Wednesday, April 30, 2014
Last Sunday 3 of our kids and some very close family friends gathered in Sedona, Arizona for my husband's first anniversary service. We climbed partway up Bell Rock, which is a place where all of us had hiked together over the years. It was a place Chuck loved.
Emotions were running high-how could they not? I had a general idea of what I wanted to do, but pretty much trusted my gut that things would work out however they needed to work out and that's exactly what happened. We took hoops (yes, hula hoops). The big kind, for hoop dancing. Our younger daughter is a hoop dancer. We took music. I hired a professional photographer to mark the day. We formed the hoops into a circle and stood within them and each spoke as they wished and I scattered his cremains from a near rise, letting them flow into the wind.

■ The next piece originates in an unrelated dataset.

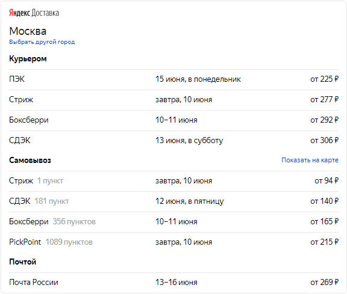The height and width of the screenshot is (294, 347).
Task: Click the 13–16 июня delivery date
Action: tap(177, 283)
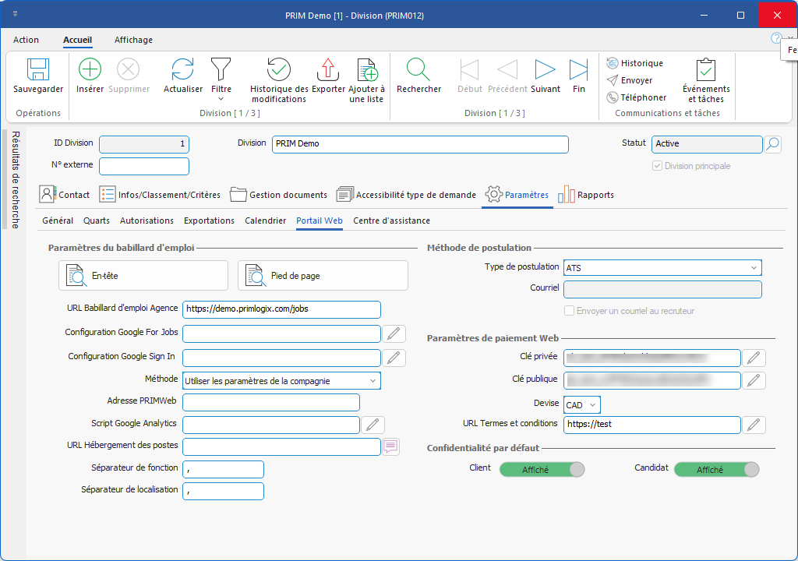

Maybe it was my feet firmly planted on those red rocks. Maybe it was because the skies were so blue they made my eyes ache. Maybe it was because the grief was so fierce that I could no longer contain it in my normal voice. I just know that after I finished reading the poem he carried in his wallet (e.e. cummings I carry your heart), and started speaking about him, about this new life that I have to create without him, about my love for him and my equally strong determination to live loudly and proudly, my voice rose. It rose higher and higher into the rocks around me, reaching into the skies, where I hoped he would hear me. I wanted and needed him to hear me.
I'm here, D. I'm here! Do you see me? Do you hear me? I love you, I love you I will always love you I love you still I'm here and I can't stand that you're gone but I'm going to live since I'm not dying and the world will know your story and our story and I carry it in me!
All the pain in the world and in my heart and in my bones gathered strength in me and my voice reached up to him. I hope he heard me.
And then. And then we turned on the music and I grabbed a hoop and we danced while our sons took his cremains and climbed to the very top of Bell Rock, where they'd been with their dad in previous years and they scattered his cremains from there.
It was a sacred time for each of us.
No, the pain and grief isn't gone because the one year point passed. It feels as if it's settled into me in a way that scorches my bones from the inside. I'm aware of it and I don't try to deflect it, or walk away from it or deny it. It's just there.
And over here is Love. The only thing I trust in any more. The Love that will carry me forward. Whether I want it to or not. Because I must live, apparently, and if I'm going to live, I'm going to live more loudly than I've ever lived before. In his name and in the name of what we shared for 24 years.
I love you, D. Always will. Plain and simple.